Among the gainers, KB Financial Group surged 8.64 percent, while Shinhan Financial Group gained 4.19 percent, Woori Finance added 4.90 percent, Hana Financial Group rose 8.76 percent, SK Telecom was up 2.59 percent, KT rose 2.45 percent, LG Telecom soared 7.23 percent, Samsung Electronics gained 1.86 percent and LG Electronics was up 1.28 percent. Finishing lower, Hyundai Motor shed 1.21 percent and Kia Motors lost 1.19 percent.
The lead from Wall Street is positive, although stocks were unable to hold onto their strong gains, steadily ceding ground over the course of Wednesday's session after moving sharply higher in morning trading. Nonetheless, the major averages all finished in positive territory amid yet another low volume session.
Early gains came on the heels of a report from the Institute for Supply Management, which said its index of activity in the manufacturing rose to 44.8 in June from 42.8 in May, although a reading below 50 indicates a contraction in the sector. The index came roughly in line with the expectations of economists, who forecast a reading of 44.6.
Separately, housing industry group NAR said its pending home sales index rose 0.1 percent to 90.7 in May from an upwardly revised reading of 90.6 in April. Economists had been expecting the index to come in unchanged compared to the 90.3 originally reported for the previous month.
The day's optimism was mitigated by data from the U.S. Commerce Department revealing that construction spending fell 0.9 percent in May following a revised 0.6 percent increase in the previous month. Economists had expected construction spending to fall by 0.6 percent compared to the 0.8 percent increase that was originally reported for April.
Meanwhile, ADP said that non-farm private employment fell by 473,000 jobs in June following a revised decrease of 485,000 jobs in May. Economists had expected a decrease of 394,000 jobs compared to the loss of 532,000 jobs originally reported for the previous month.

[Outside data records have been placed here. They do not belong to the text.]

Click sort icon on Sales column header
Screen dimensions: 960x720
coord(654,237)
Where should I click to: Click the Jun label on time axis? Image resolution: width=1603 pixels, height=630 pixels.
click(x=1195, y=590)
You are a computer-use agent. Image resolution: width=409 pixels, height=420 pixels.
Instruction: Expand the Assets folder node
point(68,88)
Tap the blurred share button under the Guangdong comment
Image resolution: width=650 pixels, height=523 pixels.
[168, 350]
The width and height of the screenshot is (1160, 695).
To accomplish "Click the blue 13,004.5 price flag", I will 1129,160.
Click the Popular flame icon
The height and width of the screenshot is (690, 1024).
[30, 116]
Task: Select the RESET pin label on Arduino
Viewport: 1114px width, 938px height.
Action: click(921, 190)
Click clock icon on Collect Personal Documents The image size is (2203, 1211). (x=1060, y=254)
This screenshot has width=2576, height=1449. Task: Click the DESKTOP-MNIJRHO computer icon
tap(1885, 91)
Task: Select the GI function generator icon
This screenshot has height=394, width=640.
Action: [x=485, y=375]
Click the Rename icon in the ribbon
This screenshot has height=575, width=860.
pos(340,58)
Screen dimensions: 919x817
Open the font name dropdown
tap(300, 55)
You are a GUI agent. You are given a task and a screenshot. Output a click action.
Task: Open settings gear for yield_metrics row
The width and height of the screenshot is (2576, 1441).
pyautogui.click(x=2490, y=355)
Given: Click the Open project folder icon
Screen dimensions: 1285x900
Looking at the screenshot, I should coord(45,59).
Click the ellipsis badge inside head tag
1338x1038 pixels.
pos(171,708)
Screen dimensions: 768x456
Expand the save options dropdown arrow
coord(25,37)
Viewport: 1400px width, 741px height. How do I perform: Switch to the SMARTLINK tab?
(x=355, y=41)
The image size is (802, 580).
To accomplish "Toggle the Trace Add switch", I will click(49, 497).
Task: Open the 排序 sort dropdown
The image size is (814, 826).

While employment fell by more than expected, the decrease in jobs marked the smallest drop since October of 2008, when employment fell by 352,000 jobs.
On the earnings front, General Mills (GIS) reported adjusted fourth-quarter net income of $0.86, up 18 percent from $0.73 in the same period last year. Analysts expected the firm to report earnings of $0.80 per share. Shares of the consumer foods manufacturer climbed by 3.9 percent on the session as traders reacted to the better-than-expected earnings.
The major averages continued to give back ground going into the close but were able to finish in the green by comfortable margins. The Dow closed up by 57.06 points or 0.7 percent at 8,504.06, the NASDAQ rose by 10.68 points or 0.6 percent to 1,845.72 and the S&P 500 advanced by 4.01 points or 0.4 percent to 923.33.
In economic news, South Korea saw a record trade surplus in June, the Ministry of Knowledge Economy said on Wednesday, standing at $7.44 billion. That shatters the previous record of $5.7 billion in April.
Exports were down 11.3 percent on year, coming in at $33 billion, versus forecasts for an 18.7 percent decline after the 28.5 percent contraction in the previous month. Imports dropped 32.3 percent to $25.6 billion, compared to expectations for a 33.5 percent fall after the 40.3 percent annual decline in May.
Through the first six months of 2009, exports are down 22.3 percent on year to $166.1 billion, while imports are off an annual 34.6 percent for a record surplus of $21.6 billion.